18

I have a thread which is updating a list called l. Am I right in saying that it is thread-safe to do the following from another thread?

filter(lambda x: x[0] == "in", l)

If its not thread safe, is this then the correct approach:

import threading
import time
import Queue

class Logger(threading.Thread):
    def __init__(self, log):
        super(Logger, self).__init__()
        self.log = log
        self.data = []
        self.finished = False
        self.data_lock = threading.Lock()

    def run(self):
        while not self.finished:
            try:
                with self.data_lock: 
                    self.data.append(self.log.get(block=True, timeout=0.1))
            except Queue.Empty:
                pass

    def get_data(self, cond):
        with self.data_lock: 
            d = filter(cond, self.data)      
        return d 

    def stop(self):
        self.finished = True
        self.join()  
        print("Logger stopped")

where the get_data(self, cond) method is used to retrieve a small subset of the data in the self.data in a thread safe manner.

Baz
  • 12,713
  • 38
  • 145
  • 268

2 Answers2

7

First, to answer your question in the title: filter is just a function. Hence, its thread-safety will rely on the data-structure you use it with.

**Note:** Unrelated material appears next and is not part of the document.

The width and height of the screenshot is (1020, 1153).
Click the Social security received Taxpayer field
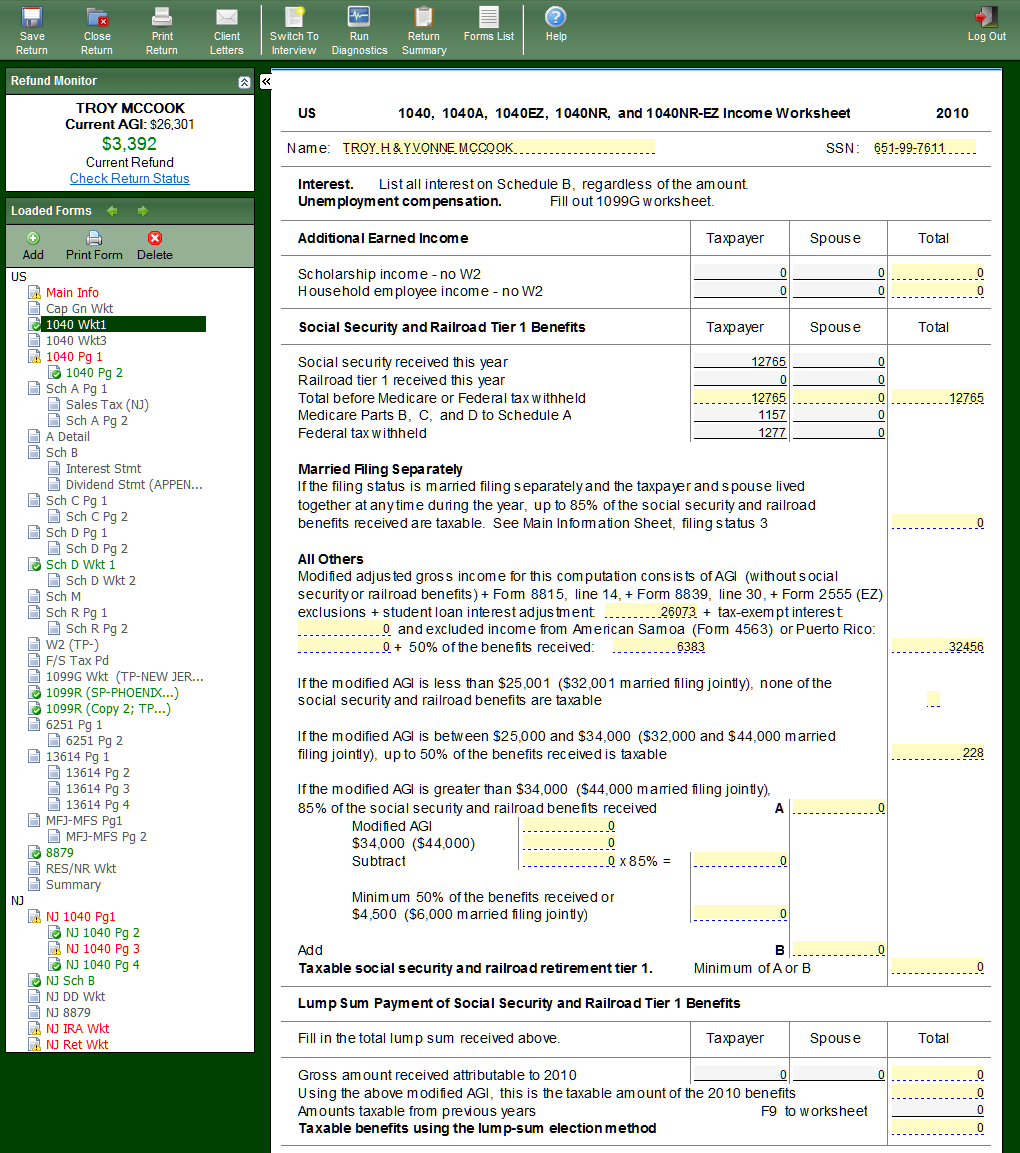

As pointed out in the comments already, list operations themselves are thread-safe in CPython and protected by the GIL, but that is arguably only an implementation detail of CPython that you shouldn't really rely on. Even if you could rely on it, thread safety of some of their operations probably does not mean the kind of thread safety you mean:

The problem is that iterating over a sequence with filter is in general not an atomic operation. The sequence could be changed during iteration. Depending on the data-structure underlying your iterator this might cause more or less weird effects. One way to overcome this problem is by iterating over a copy of the sequence that is created with one atomic action. Easiest way to do this for standard sequences like tuple, list, string is with the slice operator like this:

filter(lambda x: x[0] == "in", l[:])

Apart from this not necessarily being thread-safe for other data-types, there's one problem with this though: it's only a shallow copy. As your list's elements seem to be list-like as well, another thread could in parallel do del l[1000][:] to empty one of the inner lists (which are pointed to in your shallow copy as well). This would make your filter expression fail with an IndexError.

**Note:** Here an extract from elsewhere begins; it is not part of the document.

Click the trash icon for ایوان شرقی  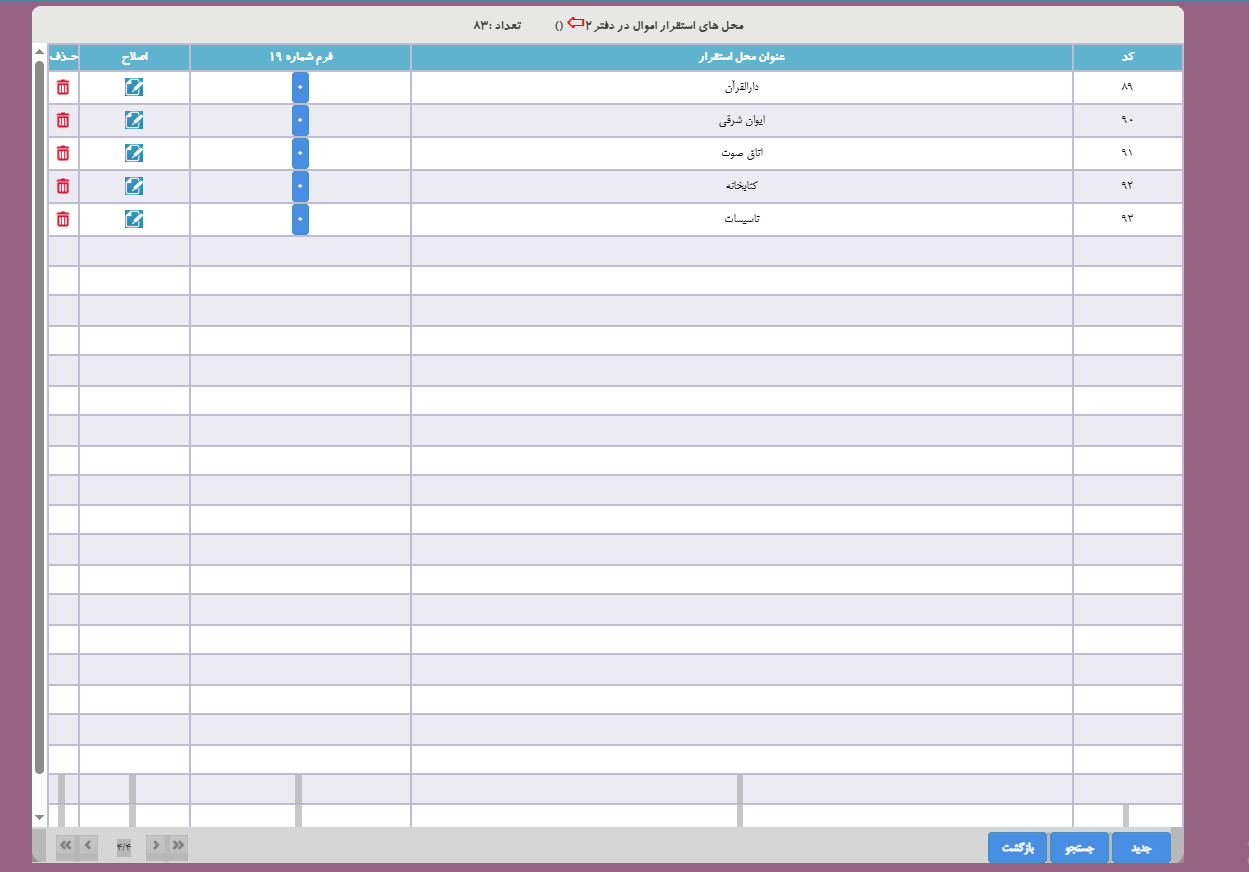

All that said, it's not a shame to use a lock to protect access to your list and I'd definitely recommend it. Depending on how your data changes and how you work with the returned data, it might even be wise to deep-copy the elements while holding the lock and to return those copies. That way you can guarantee that once returned the filter condition won't suddenly change for the returned elements.

Wrt. your Logger code: I'm not 100 % sure how you plan to use this and if it's critical for you to run several threads on one queue and join them. What looks weird to me is that you never use Queue.task_done() (assuming that its self.log is a Queue). Also your polling of the queue is potentially wasteful. If you don't need the join of the thread, I'd suggest to at least turn the lock acquisition around:

class Logger(threading.Thread):
    def __init__(self, log):
        super(Logger, self).__init__()
        self.daemon = True
        self.log = log
        self.data = []
        self.data_lock = threading.Lock()

    def run(self):
        while True:
            l = self.log.get()  # thread will sleep here indefinitely
            with self.data_lock: 
                self.data.append(l)
            self.log.task_done()

    def get_data(self, cond):
        with self.data_lock: 
            d = filter(cond, self.data)
            # maybe deepcopy d here
        return d

Externally you could still do log.join() to make sure that all of the elements of the log queue are processed.

Jörn Hees
  • 3,338
  • 22
  • 44
  • 1
    GIL protection is not something can be replied on, and hopefully this thing should be eliminated in the future. probably is better to reply on spec? – Jason Hu Jun 08 '15 at 13:31
  • i'm not entirely sure what you mean with `reply on spec`, but i edited the answer to recommend not relying on the GIL – Jörn Hees Jun 08 '15 at 14:25
  • 1
    @JörnHees The existance of the GIL is a CPython implementation detail, so you shouldn’t rely on it (because you shouldn’t rely on implementation details). What HuStmpHrrr means is that you should instead only rely on features that are given by the specification (the language spec or the language library). – poke Jun 08 '15 at 14:28
  • @JörnHees oh... forgive my spelling, i meant `rely on`. sorry about that. – Jason Hu Jun 08 '15 at 14:29
  • agreed, i'll point that out more explicitly in the answer, thanks for the comments – Jörn Hees Jun 08 '15 at 14:30
4

If one thread writes to a list and another thread reads that list, the two must be synchronized. It doesn't matter for that aspect whether the reader uses filter(), an index or iteration or whether the writer uses append() or any other method.

In your code, you achieve the necessary synchronization using a threading.Lock. Since you only access the list within the context of with self.data_lock, the accesses are mutually exclusive.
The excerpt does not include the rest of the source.